I don't need it to be completely secure, just so that if someone looks at the source code they won't see the password in Plain text. How can you store the password in the registry? Am i correct that the _Crypt allows you to type in a password which will encrypt it and then you can store that in the registry without having the password in plain text in your source code? If so when you want to send your password to say log into your gmail - how could it decrypt your password?
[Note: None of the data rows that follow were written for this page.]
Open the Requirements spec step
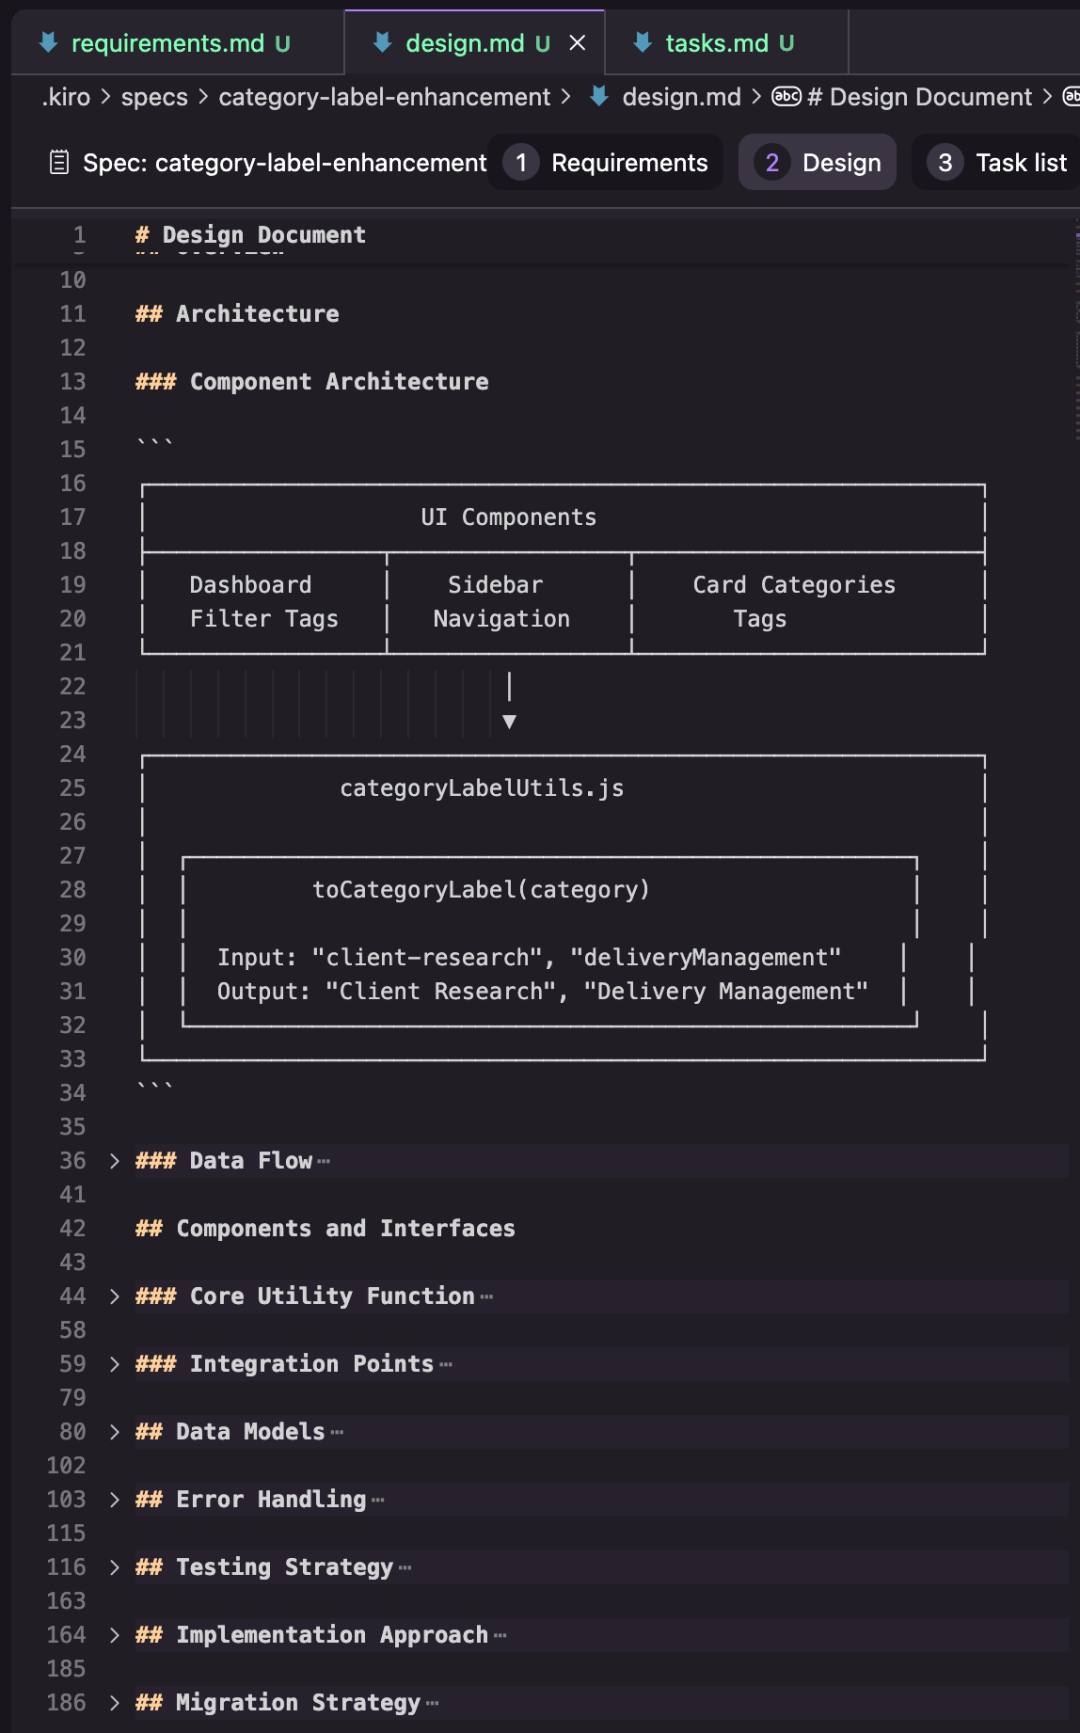607,162
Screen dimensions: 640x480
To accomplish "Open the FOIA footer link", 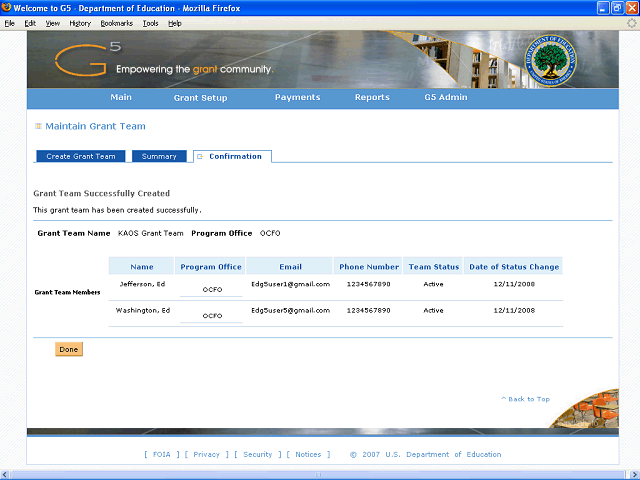I will point(161,455).
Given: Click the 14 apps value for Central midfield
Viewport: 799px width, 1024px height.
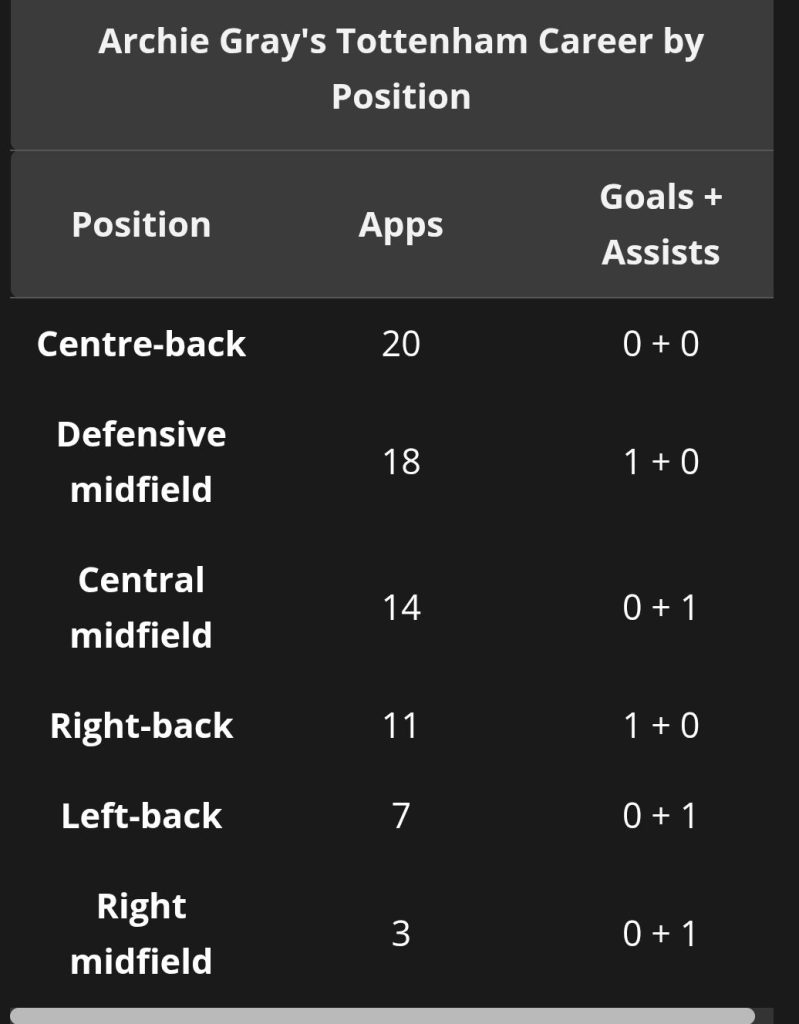Looking at the screenshot, I should tap(401, 608).
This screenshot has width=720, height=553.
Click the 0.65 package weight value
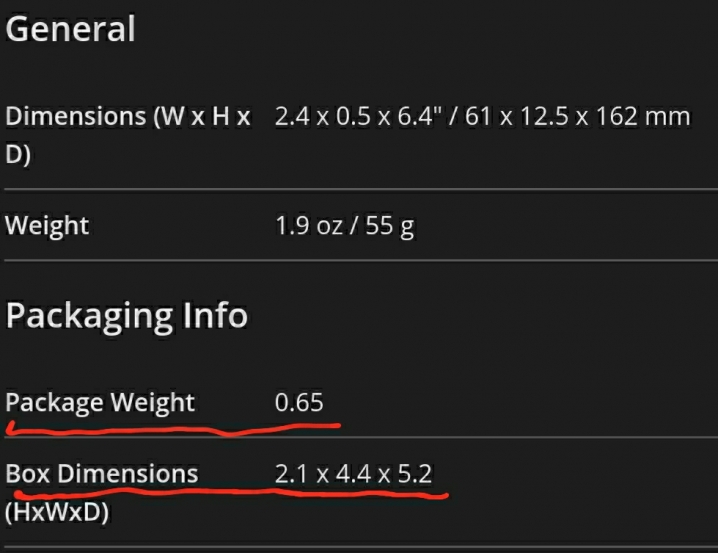299,402
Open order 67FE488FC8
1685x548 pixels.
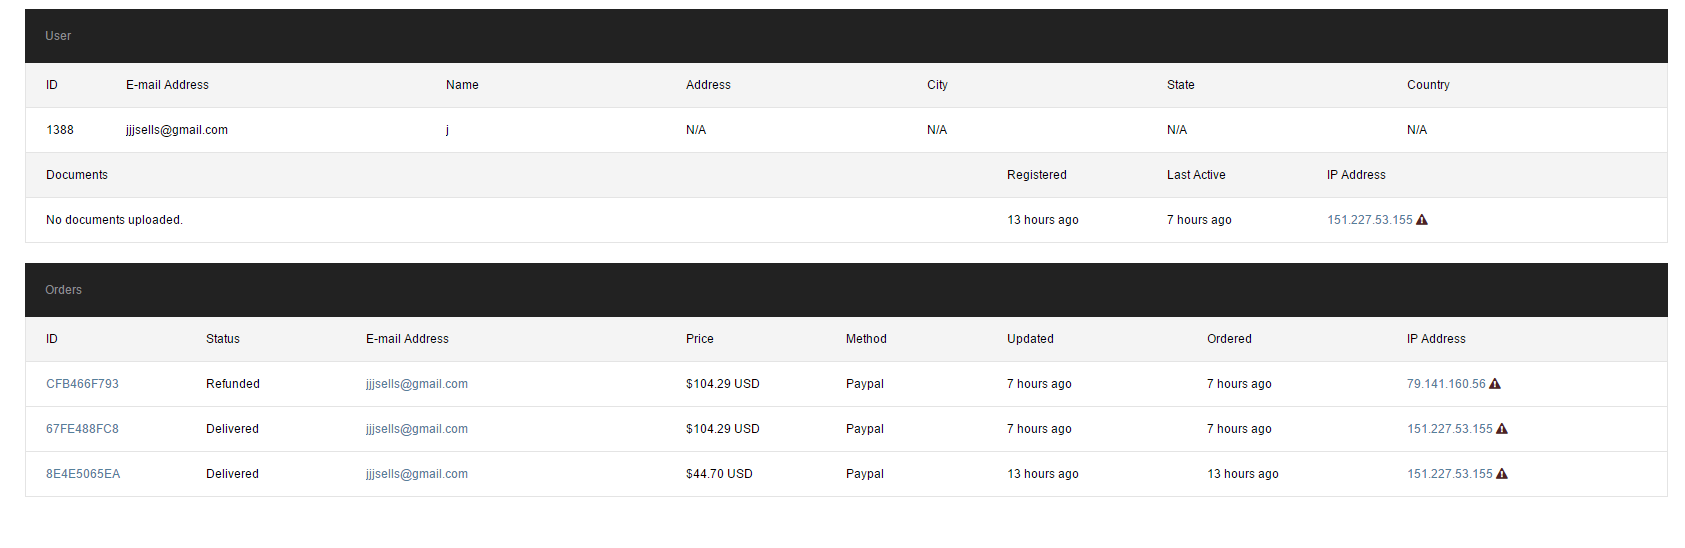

Thanks for all your help - this one has got me stumped

[jaberwacky]

gmail won't decrypt, you'll need to do that before it's sent.

[swstrau118]

Is there a way you can decrypt the password without showing the password in your source code? I wonder if there is a way to have an inputbox where you can type in the password and it would be put into an array (non encrypted) and as long as the script is running you can send the password. Once you close the script and re-run it you'll have to type it in again once.. and it will store the password so everytime you execute the script it would send the password that is stored in memory. Do you think this is possible?

[jaberwacky]

The plain text password does not have to be stored in the script.  The only time it has to be plaintext is shortly before it's encrypted and shortly after it's decrypted.